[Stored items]
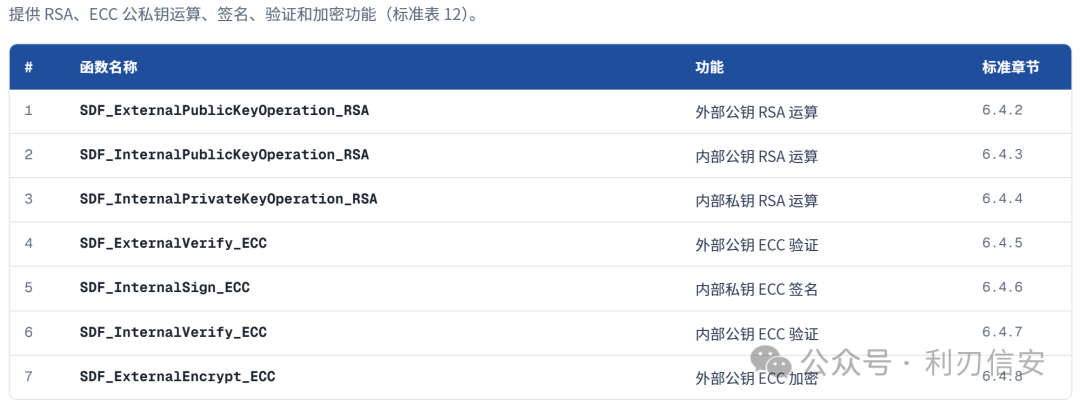Click the intro sentence mentioning 标准表 12
The height and width of the screenshot is (406, 1080).
pyautogui.click(x=243, y=15)
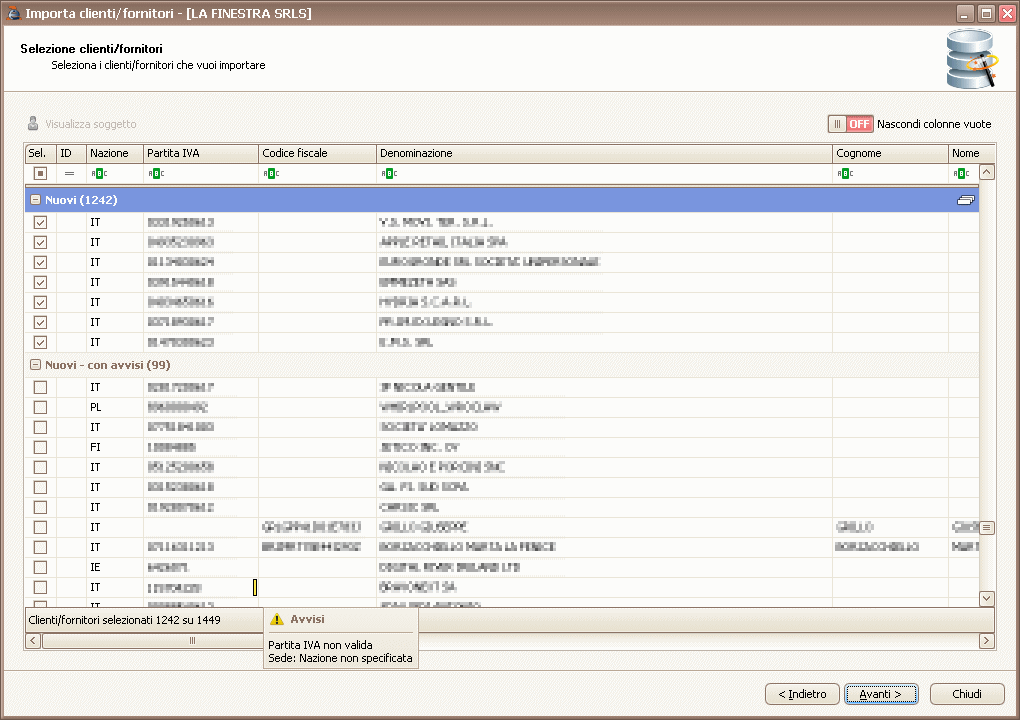Go back with the Indietro button
1020x720 pixels.
click(x=801, y=694)
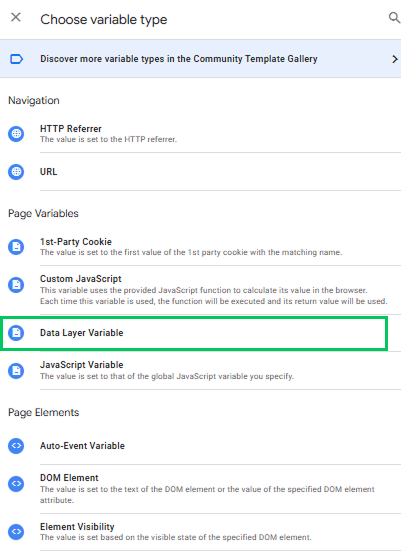The height and width of the screenshot is (553, 401).
Task: Select the DOM Element variable type
Action: pos(200,489)
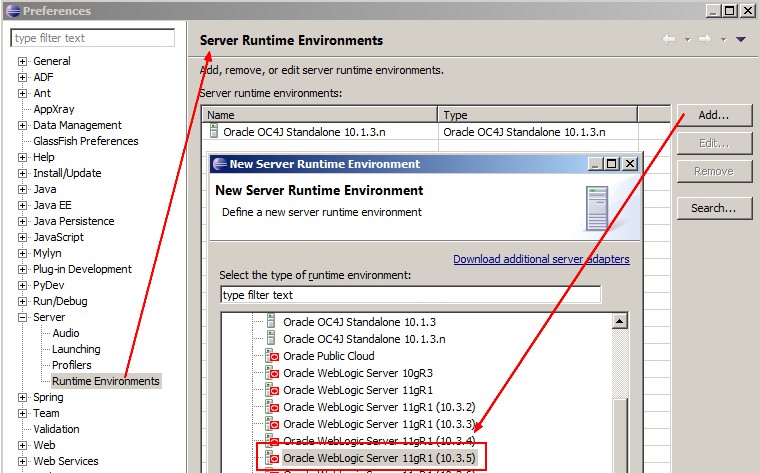Click the back navigation arrow icon
This screenshot has height=473, width=760.
pyautogui.click(x=669, y=40)
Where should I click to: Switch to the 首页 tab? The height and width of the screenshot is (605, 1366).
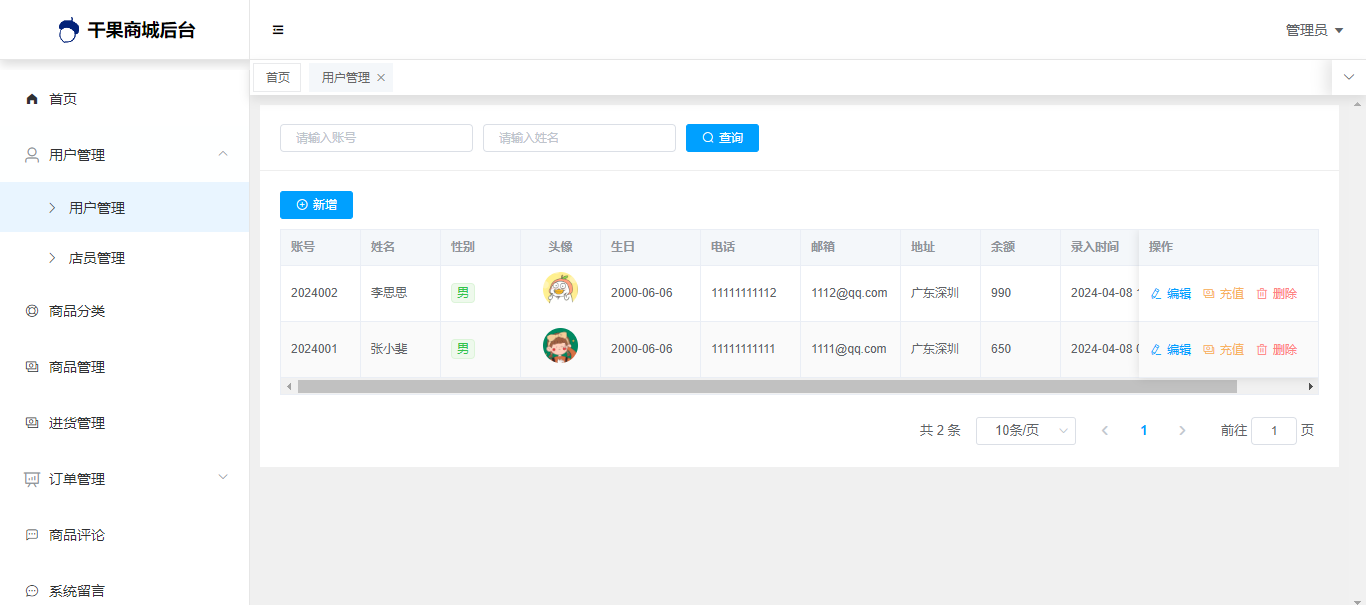point(277,78)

Requirement: Once you find the line that contains "Where should I", give it again along with every later line through the end of the data, word for word, minus the pictures.

Solution below:
Where should I click to: Switch to the 首页 tab? The height and width of the screenshot is (605, 1366).
point(277,78)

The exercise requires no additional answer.